Posts: 474 | Thanked: 283 times | Joined on Oct 2009 @ Oxford, UK
#19
Originally Posted by MountainX View Post
You don't have an N900, but do you run Linux? I'm running Linux on all my computers now, and I would disagree that it is as "opaque and mysterious as the Windows registry". Is that your opinion, your experience or something you read somewhere? Just curious.
Sorry, I'm a complete noob.

I've only been using and developing Linux every day since 1994, on all of my primary machines for work (even for Windows and DOS development I've tended to cross-compile from a Linux environment) and personal use, oh, and did I mention the servers

Yes, I run Linux.

The "registry" problem is getting slowly worse, imho. A lot (but still a minority) of things that used to be in documented config files in /etc or $HOME are slowly creeping their way into undocumented structured config files here and there.

On a modern Linux desktop, with wireless networks configured using NetworkManager, where are the profiles for each access point stored? That's not really "user preferences". I can't tell where they are because there are multiple old sets of access point info buried in the .gconf directory, from older versions of the software. Sounds like "registry cleaner" territory to me...

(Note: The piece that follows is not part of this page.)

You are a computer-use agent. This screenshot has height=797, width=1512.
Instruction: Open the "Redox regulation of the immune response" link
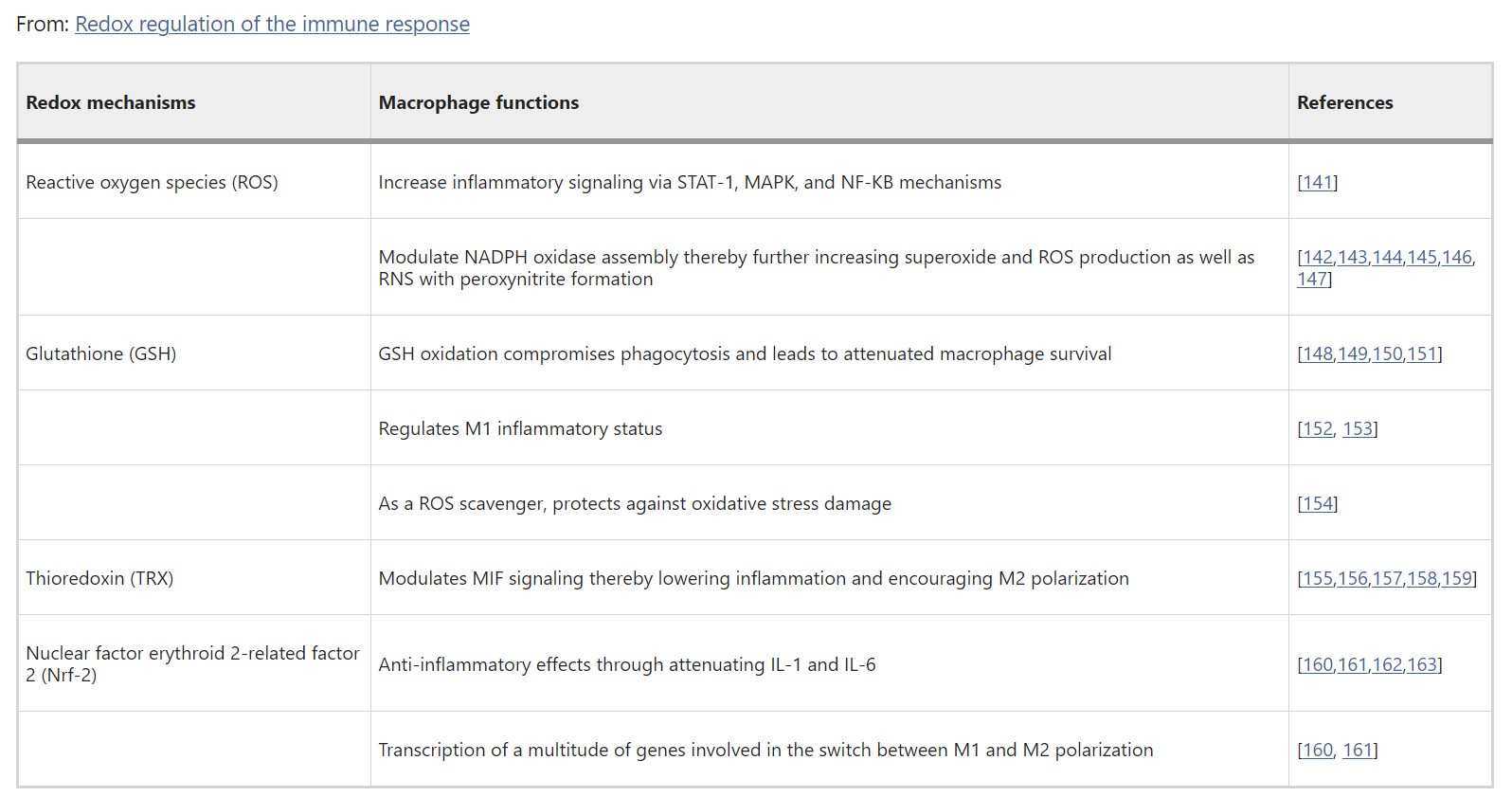[272, 25]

gconf is for user preferences, afaik. In my experience, Linux does not have registry problems like Windows. And, at least on my desktop, my gconf stuff is stored under my home directory.
Trust me, if you have a Linux desktop config running for 15 years as mine has (carried forward across machines), then you will accumulate cruft, interference from old configs, and registry-like mysteries in just the same way as Windows

It's not just the .gconf directory on a full Linux desktop. See also .gconfd, .gnome2, .gnome2_private, .gvfs, etc.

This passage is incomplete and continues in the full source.